Пожалуй два увлечения, две страсти перевели меня в другой возраст — спорт и танцы.

Из сегодняшнего далека я, конечно, понимаю, что всё было куда сложнее, и всякая картина складывается из многих деталей — важных и второстепенных, бывает, и случайная мелочь определяет характер, и всё же в какой-то пиковый момент есть вещи, с которых начинается некий иной отсчёт твоей жизни, дарующий новые силы и новые надежды.

Мужская школа - i_015.jpg

Что касается спорта, то отнюдь не победа стала мне подмогой, хотя, конечно, с неё всё началось, а событие не такое уж и значимое в глазах окружающих подумаешь, выбрали председателем физкультурного коллектива школы! Однако, и сам того не понимая, я обрёл любопытное преимущество, которого не имели другие: в заботах о достоинстве школьного спорта, а два раза в год, весной и осенью, мы выставляли команду на городскую эстафету, — я свободно заходил, к примеру, в десятый класс, мог запросто остановить в коридоре трёх-четырёх девятиклассников и обсуждать с ними, кого и на каком этапе лучше поставить, кто вынослив и вытянет отрезки подлиннее, а кто, напротив, резок, и удачнее выступит на этапе коротком, зато идущем в гору.

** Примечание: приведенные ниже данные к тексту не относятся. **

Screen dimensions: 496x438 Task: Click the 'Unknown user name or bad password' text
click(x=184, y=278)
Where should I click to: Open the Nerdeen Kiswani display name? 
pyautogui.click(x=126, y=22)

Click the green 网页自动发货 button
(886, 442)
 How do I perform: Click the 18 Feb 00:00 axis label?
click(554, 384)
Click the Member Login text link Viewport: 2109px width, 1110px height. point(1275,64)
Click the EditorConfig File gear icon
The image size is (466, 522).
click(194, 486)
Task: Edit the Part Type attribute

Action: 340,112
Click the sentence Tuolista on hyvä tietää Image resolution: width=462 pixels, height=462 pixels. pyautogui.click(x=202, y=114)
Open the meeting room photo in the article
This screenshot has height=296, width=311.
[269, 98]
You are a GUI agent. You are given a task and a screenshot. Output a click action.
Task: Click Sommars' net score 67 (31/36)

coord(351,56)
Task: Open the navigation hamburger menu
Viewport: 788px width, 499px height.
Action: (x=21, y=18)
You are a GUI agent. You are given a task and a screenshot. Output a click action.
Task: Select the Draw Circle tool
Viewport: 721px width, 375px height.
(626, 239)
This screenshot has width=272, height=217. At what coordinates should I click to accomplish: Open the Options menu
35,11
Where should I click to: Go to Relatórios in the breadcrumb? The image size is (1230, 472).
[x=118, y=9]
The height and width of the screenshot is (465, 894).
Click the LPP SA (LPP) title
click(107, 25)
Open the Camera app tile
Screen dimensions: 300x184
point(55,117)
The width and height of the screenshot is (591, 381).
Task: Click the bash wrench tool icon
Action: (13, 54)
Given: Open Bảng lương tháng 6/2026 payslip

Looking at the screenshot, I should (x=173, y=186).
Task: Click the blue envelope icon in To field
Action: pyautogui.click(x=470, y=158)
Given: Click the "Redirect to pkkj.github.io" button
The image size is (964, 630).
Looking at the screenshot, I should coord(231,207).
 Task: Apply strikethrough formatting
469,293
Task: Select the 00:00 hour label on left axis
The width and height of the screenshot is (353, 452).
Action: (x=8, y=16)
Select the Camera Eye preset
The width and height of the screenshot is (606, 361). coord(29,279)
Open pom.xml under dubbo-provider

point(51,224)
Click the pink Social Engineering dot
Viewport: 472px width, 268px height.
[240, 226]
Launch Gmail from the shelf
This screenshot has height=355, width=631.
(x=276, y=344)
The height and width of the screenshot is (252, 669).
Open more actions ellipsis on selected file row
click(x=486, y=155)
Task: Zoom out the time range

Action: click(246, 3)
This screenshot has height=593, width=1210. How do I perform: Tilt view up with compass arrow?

Иными словами, ещё восьмиклассником я мог и охотно делал это спорить с десятиклассниками, что в ту пору жёсткого возрастного водораздела даже среди ребят одной школы было обстоятельством почти невероятным.

Конечно, главную роль во всех спортивных решениях играл Негр, и я до сих пор поражаюсь его учительской хитрости: словно подталкивая меня перед собой, он с моей помощью возбуждал в мальчишках старших классов здоровое мужское честолюбие, да так ловко, что никто ничего, включая меня самого, и заподозрить не мог.

Дело в том, что три-четыре мужские десятилетки вечно состязались между собой. Порой эти состязания носили публичный характер, как, например, нечастые стычки на улице Коммуны почему на Коммуне и почему стычки, я ещё расскажу, — но апогея своей публичности состязательность городских мальчишек достигала на эстафетах, свидетелем которых был ведь весь город.

С утра по воскресеньям — в День печати, около пятого мая, потому что это число не всегда совпадало с выходными, и таким же образом в ноябре, накануне Октябрьской годовщины, главная городская площадь, где устраивался старт и финиш, закипала музыкой и спортивными флагами, город был тогда радиофицирован — на столбах висели кое-где ещё старинные довоенные рупоры, но их уже вытесняли новые серебряные колокольцы, и по чьей-то команде бодрящие марши зависали над центром, разносясь далеко и вытаскивая из домов даже самых безнадёжных домоседов, а малышня так просто бегом неслась к площади и мощёным улицам, по которым вот-вот пойдет, покатится, помчит эстафета — яркая кучка людей, доказывавшая себе и другим, что есть, есть на свете победа, ради которой стоит постараться, стоит потрудиться, и если даже не оказаться первым, то побиться за это первенство — важная, а вовсе не пустячная нужда человека.

Вначале, перед взрослыми командами, стартовали школьники. На первом же этапе всегда вперёд выходили три-четыре команды наша, четырнадцатой, двадцатой и тридцать восьмой школ, и дальше вся борьба, вся драчка разворачивалась между ними. Чаще всего мальчишки, хоть шапочно, да знали друг друга по общим занятиям в спортивных секциях, по школьным вечерам, вообще — знали, то ли потому, что город наш был тогда невелик, то ли потому, что молодая память не вычёркивать, а вписывать в себя ещё училась лица и имена, сознание наше не пресытилось множественностью встреч и знакомств, и если не дорожило имеющимся багажом, то просто хранило, знало, помнило то пока невеликое, что есть вокруг.